Is the World Cup Bad for South Africa?

As the FIFA World Cup advances into the semifinals, millions around the world continue to follow the drama being played out in stadiums around the country.

Less known is the ongoing debate over the World Cup’s impact on South Africa; a debate that has been simmering long before the June 11 kickoff in Johannesburg.

Initially championed as a source of national pride, a boon for the country’s flagging economy and an opportunity to bridge racial divisions, some commentators and human rights activists are questioning whether the World Cup is harming, rather than helping South Africa.

One criticism centers on the displacement of local street vendors in favor of FIFA’s corporate sponsors such as McDonald’s and Coca-Cola. Streetnet International, a group representing street vendors and informal traders, estimates that as many as 100,000 street vendors could lose their income streams during the event.

Some critics claim that the World Cup isn’t just displacing the poor, but also investment in health, housing and education projects in the country. Blasting the government’s decision to pump $107 billion into World Cup infrastructure, policy analyst and social activist Liepollo Lebohang Pheko argues that the money would have been better spent on durable projects with greater long-term returns.
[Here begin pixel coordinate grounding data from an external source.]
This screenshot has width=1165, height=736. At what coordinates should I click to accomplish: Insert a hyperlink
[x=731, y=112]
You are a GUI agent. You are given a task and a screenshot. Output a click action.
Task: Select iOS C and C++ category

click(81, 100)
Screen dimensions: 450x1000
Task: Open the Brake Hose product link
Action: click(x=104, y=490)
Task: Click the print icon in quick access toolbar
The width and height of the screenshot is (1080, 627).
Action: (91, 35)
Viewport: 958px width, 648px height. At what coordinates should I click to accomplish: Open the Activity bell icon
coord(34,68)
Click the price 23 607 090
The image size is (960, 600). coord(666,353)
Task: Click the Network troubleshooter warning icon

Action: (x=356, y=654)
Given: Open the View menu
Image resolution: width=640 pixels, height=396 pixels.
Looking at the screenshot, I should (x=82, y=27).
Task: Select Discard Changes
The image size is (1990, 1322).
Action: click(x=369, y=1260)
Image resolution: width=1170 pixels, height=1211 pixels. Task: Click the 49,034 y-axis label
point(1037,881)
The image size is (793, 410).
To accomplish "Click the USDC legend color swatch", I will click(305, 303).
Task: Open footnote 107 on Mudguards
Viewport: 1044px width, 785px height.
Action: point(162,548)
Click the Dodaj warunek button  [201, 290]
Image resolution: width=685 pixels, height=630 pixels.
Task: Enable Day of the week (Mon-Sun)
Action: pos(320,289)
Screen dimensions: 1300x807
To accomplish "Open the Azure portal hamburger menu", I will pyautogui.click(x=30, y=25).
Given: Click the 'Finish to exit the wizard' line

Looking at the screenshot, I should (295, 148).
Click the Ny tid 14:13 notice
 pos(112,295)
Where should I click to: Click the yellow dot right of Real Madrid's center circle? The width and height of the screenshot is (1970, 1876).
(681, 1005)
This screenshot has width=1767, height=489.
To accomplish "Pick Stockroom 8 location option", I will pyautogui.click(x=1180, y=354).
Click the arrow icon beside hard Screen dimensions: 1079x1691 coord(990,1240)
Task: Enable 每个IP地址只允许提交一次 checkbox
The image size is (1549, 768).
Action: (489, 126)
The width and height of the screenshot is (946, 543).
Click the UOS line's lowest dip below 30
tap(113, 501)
“It is estimated that World Cup-related infrastructure spending is equivalent to ten years of housing investment,” says Pheko, who is part of the Africa Social Forum Secretariat.

Echoing Pheko, other critics assert that the event will benefit big business rather than everyday South Africans.

“Scarce public resources have been diverted from much-needed public projects to a spectacle that generates significant revenue—but mainly for FIFA, football’s governing body, and big corporations,” notes one South African academic and self-described football fan, in a Harvard Business Review blog posting.

“Local factories were not even awarded the contract to produce the official mascot—Zakumi—instead the work went to a factory in Shanghai,” he adds.

Until the final World Cup match wraps on July 11, there is little argument that South Africa will continue to occupy center stage in the sporting world. The extent to which the event has either benefited or harmed the country will likely not be known until after the game is over and the last fans have departed.